Uh... you are indeed correct.  Though I certainly have read many accounts of people who clip tactical folders to their shorts when they sleep.  Personally I can't imagine doing this;  I roll over too much as I sleep, and sleeping on a knife like that would be very uncomfortable.  Of course, I sleep too heavily for such a knife to do me much good anyway.  I keep a _bokken_ in a stand next to the bed;  by the time I get to that I expect I'd be awake enough for it to matter.


----------



## GouRonin (Nov 13, 2002)

Well at least you sleep with one close to the bed.

These other people who don't sleep with anything...well...they're crazy!


----------



## KenpoGirl (Nov 13, 2002)

I have the Gil Hibben Kenpo 1 knife down between my bed and the nightstand.  Does that count?

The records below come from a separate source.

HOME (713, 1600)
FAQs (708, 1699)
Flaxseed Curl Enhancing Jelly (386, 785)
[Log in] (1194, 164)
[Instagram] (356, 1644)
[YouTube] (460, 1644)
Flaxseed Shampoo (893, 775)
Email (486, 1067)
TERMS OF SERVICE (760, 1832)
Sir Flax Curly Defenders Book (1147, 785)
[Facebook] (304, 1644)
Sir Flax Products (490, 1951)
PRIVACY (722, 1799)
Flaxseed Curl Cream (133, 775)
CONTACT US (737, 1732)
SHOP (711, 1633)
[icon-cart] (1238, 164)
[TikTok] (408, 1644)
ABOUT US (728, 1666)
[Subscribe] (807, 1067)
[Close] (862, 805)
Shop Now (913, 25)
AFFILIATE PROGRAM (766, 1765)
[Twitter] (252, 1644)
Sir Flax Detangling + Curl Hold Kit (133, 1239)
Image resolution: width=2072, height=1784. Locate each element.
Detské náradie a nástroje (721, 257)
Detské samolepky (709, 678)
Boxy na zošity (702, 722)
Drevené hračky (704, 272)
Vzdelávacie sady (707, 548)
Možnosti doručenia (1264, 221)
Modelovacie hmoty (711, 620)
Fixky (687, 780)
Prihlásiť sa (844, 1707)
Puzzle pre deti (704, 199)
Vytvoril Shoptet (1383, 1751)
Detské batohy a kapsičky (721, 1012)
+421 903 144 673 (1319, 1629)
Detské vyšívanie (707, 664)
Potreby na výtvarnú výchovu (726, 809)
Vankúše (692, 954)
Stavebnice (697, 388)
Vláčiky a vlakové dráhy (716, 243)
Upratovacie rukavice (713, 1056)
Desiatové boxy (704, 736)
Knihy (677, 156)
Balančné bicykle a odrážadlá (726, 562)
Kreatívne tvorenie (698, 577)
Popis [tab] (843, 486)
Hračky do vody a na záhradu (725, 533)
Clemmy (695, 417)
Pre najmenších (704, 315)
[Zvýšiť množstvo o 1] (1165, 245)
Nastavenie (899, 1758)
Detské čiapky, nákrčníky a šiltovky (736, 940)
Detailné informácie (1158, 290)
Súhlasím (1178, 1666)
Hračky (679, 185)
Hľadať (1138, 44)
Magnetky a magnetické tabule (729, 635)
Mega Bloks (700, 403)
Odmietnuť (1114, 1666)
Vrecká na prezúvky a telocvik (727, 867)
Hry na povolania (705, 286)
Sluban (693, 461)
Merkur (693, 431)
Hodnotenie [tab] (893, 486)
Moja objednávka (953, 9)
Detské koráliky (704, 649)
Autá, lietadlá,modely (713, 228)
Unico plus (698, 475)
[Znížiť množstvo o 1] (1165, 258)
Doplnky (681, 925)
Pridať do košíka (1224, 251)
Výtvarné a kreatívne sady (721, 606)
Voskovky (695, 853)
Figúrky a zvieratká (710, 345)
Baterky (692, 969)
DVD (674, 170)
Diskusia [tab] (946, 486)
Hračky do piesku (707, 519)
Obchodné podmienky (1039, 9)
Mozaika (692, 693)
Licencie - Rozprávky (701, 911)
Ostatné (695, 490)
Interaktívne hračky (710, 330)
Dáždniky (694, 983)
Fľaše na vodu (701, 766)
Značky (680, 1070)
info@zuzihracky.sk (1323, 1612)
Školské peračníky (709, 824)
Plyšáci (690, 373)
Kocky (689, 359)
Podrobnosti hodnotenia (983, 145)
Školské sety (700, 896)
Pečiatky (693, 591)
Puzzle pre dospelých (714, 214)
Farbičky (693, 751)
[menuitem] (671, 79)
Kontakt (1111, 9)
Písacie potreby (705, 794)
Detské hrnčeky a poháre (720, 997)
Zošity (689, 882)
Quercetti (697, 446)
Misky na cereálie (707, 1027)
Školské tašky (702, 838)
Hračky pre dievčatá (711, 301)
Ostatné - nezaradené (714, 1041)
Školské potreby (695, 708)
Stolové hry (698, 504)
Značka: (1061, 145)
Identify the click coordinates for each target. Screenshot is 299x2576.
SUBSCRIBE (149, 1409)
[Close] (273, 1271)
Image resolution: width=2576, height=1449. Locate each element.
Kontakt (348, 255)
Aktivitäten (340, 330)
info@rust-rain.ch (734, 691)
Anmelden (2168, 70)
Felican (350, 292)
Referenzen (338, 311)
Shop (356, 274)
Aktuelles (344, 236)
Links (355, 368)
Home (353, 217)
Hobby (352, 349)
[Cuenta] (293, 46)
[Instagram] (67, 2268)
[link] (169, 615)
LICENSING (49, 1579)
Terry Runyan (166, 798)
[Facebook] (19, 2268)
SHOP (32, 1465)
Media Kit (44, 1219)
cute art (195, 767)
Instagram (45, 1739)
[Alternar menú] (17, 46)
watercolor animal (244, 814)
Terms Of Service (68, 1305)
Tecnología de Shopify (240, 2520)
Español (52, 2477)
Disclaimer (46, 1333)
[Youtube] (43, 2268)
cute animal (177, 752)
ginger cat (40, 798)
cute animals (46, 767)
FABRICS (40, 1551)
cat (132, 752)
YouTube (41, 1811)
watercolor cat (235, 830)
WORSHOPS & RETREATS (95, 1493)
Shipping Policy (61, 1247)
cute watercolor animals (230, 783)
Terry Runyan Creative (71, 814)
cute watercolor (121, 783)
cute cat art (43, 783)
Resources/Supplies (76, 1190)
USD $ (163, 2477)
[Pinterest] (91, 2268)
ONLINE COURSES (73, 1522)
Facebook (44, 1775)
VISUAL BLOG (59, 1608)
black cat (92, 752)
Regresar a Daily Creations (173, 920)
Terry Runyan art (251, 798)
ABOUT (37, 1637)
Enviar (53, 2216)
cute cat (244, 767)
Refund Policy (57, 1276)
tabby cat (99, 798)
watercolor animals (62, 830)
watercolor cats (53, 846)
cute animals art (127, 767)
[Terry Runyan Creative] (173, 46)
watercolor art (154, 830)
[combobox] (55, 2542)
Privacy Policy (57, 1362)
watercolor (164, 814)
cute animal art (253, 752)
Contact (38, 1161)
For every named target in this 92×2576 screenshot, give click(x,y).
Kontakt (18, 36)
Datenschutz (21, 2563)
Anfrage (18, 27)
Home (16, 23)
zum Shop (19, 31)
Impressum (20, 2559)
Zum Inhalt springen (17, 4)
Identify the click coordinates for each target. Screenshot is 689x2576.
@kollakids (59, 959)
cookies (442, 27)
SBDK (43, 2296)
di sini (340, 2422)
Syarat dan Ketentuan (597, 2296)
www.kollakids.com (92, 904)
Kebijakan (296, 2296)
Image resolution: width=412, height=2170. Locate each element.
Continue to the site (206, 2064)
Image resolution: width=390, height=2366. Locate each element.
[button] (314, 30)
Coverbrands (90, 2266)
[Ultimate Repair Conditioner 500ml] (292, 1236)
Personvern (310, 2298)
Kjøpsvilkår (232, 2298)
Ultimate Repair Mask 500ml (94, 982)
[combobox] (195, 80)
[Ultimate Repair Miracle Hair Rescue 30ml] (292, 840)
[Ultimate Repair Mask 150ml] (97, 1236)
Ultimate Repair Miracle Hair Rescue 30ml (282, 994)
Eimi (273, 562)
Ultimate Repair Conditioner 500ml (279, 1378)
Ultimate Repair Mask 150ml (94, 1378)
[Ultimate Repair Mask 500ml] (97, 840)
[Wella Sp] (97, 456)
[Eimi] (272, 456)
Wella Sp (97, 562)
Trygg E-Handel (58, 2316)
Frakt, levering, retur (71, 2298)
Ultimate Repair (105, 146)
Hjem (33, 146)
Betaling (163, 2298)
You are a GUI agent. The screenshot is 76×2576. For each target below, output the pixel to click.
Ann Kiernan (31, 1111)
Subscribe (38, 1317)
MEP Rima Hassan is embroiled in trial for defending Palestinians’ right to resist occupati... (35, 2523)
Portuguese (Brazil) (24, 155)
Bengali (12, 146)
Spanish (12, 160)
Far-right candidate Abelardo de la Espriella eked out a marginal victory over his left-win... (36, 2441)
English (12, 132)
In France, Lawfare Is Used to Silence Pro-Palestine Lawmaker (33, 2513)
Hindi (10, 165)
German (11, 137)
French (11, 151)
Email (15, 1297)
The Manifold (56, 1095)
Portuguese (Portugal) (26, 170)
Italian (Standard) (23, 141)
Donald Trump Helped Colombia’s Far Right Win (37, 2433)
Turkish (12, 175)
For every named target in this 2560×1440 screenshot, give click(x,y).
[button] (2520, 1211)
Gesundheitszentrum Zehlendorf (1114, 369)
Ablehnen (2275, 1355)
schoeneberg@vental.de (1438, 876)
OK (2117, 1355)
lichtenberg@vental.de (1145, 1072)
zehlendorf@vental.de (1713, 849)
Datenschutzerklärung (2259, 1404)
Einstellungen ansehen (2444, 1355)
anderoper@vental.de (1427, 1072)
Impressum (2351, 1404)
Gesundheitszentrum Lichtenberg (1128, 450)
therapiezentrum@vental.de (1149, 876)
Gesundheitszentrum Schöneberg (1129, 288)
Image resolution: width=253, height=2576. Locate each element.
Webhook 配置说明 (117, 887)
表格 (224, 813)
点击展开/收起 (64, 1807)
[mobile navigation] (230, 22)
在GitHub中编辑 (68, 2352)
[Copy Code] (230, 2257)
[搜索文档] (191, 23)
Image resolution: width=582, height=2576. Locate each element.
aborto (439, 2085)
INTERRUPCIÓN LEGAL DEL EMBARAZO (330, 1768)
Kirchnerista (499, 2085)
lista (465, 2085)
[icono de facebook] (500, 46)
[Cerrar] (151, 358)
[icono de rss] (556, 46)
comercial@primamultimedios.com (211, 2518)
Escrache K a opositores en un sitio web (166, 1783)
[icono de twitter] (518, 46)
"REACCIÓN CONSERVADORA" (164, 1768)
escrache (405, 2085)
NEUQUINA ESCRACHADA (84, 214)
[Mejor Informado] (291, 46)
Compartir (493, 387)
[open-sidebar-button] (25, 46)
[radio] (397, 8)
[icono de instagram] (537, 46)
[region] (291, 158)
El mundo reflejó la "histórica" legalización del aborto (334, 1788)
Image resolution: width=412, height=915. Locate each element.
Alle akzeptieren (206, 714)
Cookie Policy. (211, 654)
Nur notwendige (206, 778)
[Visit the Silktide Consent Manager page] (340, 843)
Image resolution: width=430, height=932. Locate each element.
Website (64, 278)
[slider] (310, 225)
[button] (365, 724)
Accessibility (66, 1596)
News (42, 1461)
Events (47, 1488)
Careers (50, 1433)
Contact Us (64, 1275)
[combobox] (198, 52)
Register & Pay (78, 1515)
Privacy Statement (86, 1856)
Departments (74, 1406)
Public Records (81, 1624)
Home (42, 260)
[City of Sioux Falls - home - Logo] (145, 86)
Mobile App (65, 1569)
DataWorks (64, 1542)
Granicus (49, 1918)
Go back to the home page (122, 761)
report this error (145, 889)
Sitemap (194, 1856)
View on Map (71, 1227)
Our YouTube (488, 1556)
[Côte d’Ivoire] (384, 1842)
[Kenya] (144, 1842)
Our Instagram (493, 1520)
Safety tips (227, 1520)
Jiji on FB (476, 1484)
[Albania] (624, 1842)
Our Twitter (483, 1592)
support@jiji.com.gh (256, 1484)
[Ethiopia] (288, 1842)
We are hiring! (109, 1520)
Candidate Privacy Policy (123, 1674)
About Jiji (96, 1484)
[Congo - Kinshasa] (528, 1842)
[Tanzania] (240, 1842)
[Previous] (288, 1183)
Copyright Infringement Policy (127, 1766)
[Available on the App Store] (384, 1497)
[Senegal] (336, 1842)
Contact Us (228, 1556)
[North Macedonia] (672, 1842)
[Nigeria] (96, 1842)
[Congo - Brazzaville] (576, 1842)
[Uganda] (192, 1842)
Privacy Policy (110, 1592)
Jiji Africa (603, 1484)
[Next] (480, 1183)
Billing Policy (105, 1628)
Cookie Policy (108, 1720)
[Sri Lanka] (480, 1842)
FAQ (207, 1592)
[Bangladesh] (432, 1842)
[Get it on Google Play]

Not that I'm really trained in how to use it yet, but as least it will get the attention of ther person I'm pointing it at.

_"You call that a knife??  That's not a knife ........ now THIS, THIS is a knife!!!"_


----------



## Hollywood1340 (Nov 13, 2002)

It's two bullwhips (Both are over seven feet and can't be used in the house, but the shot in their ends can leave a nasty bump) my bo, my chucks (Foam, not much use), two CO2 air guns, three bali's, a fillet knife, my escrima sticks, my machete, cane sword and my cowardly attack dog Darwin (I figure if worse comes to worse I'll throw him at them, it's worth a try. And urine will increase their cleaning bills). I guess in the end more options for them to kill me with. HEy, it's all about options. "Do I beat him to death with foam chucks, or run him through with a cane?"


----------



## GouRonin (Nov 13, 2002)

If it's beside the bed it's still not close enough for my liking.


----------



## Nightingale (Nov 15, 2002)

I keep a throwing knife on my nightstand.


----------



## GouRonin (Nov 15, 2002)

> _Originally posted by nightingale8472 _
> *I keep a throwing knife on my nightstand. *



Kinky...


----------



## Nightingale (Nov 15, 2002)

No... The kinky stuff is in the drawer.


----------



## GouRonin (Nov 15, 2002)

I don't know how you got him in there but you better let him out before he suffocates...
:shrug:


----------



## Nightingale (Nov 15, 2002)

dunno if I'm missing something...

but gou...

that made no sense whatsoever.


----------



## Pakhet (Nov 15, 2002)

> _Originally posted by nightingale8472 _
> 
> *dunno if I'm missing something...
> 
> ...



yes it did


----------



## KenpoGirl (Nov 16, 2002)

> _Originally posted by nightingale8472 _
> 
> *dunno if I'm missing something...
> 
> ...




Ooooh Yah I agree it certainly did.

:rofl: :rofl: :rofl: 

Go back and ready your post, then read Gou's.  See what you see.


----------



## GouRonin (Nov 16, 2002)

> _Originally posted by nightingale8472 _
> *dunno if I'm missing something...
> but gou...
> that made no sense whatsoever. *



Some of my stuff takes a few times before it sinks in.

I'm fun that way.


----------



## Baoquan (Nov 17, 2002)

i sleep with a 12" electric chainsaw clutched tightly in my fist. i bought it at Kmart, and it wouldn't cut butter, but it does make a very annoying sound, which my girlfriend f@$king HATES....and when she wakes up angry, any potential threat deserves what it gets.


----------



## GouRonin (Nov 17, 2002)

Opting for the electric cutter rather than the gas powered. While the electric may have a limited range the chances of waking up with a bed full of gasoline has it's downside.


----------



## Baoquan (Nov 17, 2002)

Not an issue really...my dog has dibs on the Stihl 12hp, 6-foot-blade saw....he won it off me in a game of 5 card draw. He has since given up gambling, so now my only option is the plug-in.


----------



## jfarnsworth (Nov 18, 2002)

> _Originally posted by Baoquan _
> 
> *i sleep with a 12" electric chainsaw clutched tightly in my fist. i bought it at Kmart, and it wouldn't cut butter, but it does make a very annoying sound, which my girlfriend f@$king HATES....and when she wakes up angry, any potential threat deserves what it gets.
> 
> *




:rofl: :rofl: :rofl: :rofl: :rofl: :rofl: :rofl: :rofl:


----------



## Seigi (Nov 21, 2002)

I agree with "Sharp Phil" I roll around atleast 20 times a night & with my wife in the bed, i'd hate to try & explain that to the police or her parents.  I do have a folder under the bed, right next to our tank.


Peace


----------



## Hollywood1340 (Nov 21, 2002)

> I do have a folder under the bed, right next to our tank.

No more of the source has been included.